The International Crimes Tribunal (Bangladesh) (ICT of Bangladesh) is a domestic war tribunal in Bangladesh, which was set up to investigate and prosecute suspects for the genocide committed in 1971 by the Pakistan Army during the Bangladesh Liberation War. The first person to be convicted in the Tribunal was Abul Kalam Azad, who had left the country and was not present for his trial. He was sentenced to death in 2013. The United Nations offered its support in 2009 to make sure that similar mistakes made by other crime tribunals were not made in Bangladesh. The head of the United Nations in Bangladesh said "This is the first time Bangladesh is conducting war crimes tribunals and it is important it understands how other countries have held them. There are some countries where mistakes were made and we don't want Bangladesh to repeat those mistakes." However, there has been a shift since the commencement of the trials because there is concern the International Crimes Tribunal are not carrying out their obligations under Bangladesh's international human rights obligations, International Criminal law, and the Bangladesh Constitution.

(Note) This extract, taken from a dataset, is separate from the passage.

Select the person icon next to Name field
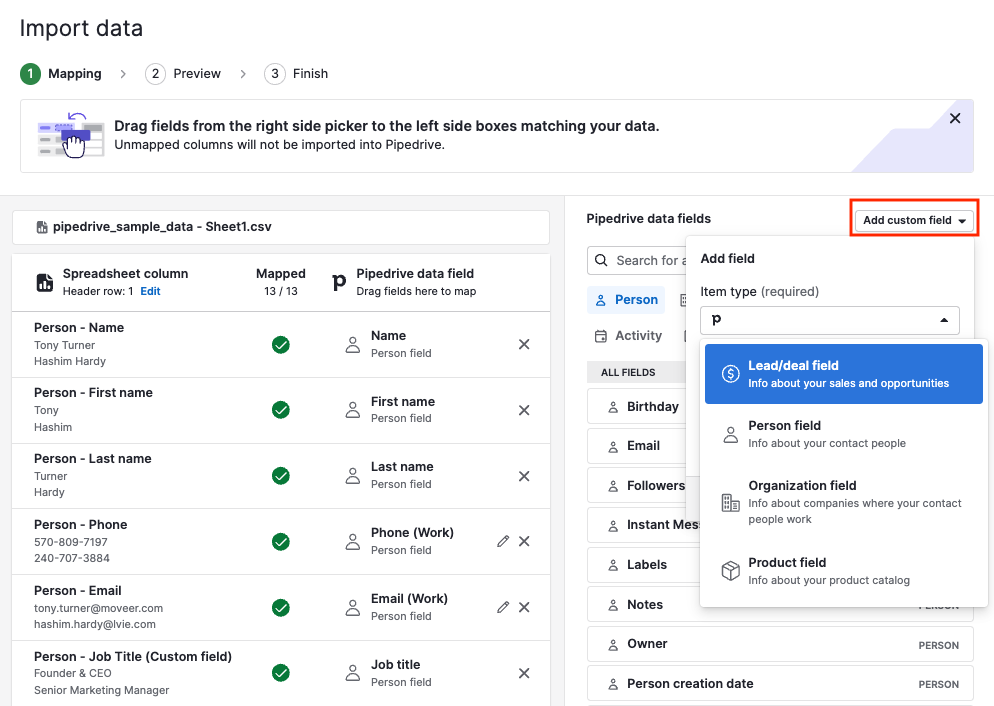Viewport: 994px width, 706px height. pyautogui.click(x=352, y=344)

Bangladesh is a state party to the ICCPR, therefore they have an obligation to meet the key provisions. Especially the provisions regarding fair trials and the rights of accused persons.

On 17 November 2025, the ICT sentenced former prime minister Sheikh Hasina to death, charging her with authorizing the use of lethal force that resulted in the death of 1,400 protesters during the July Mass Uprising of 2024.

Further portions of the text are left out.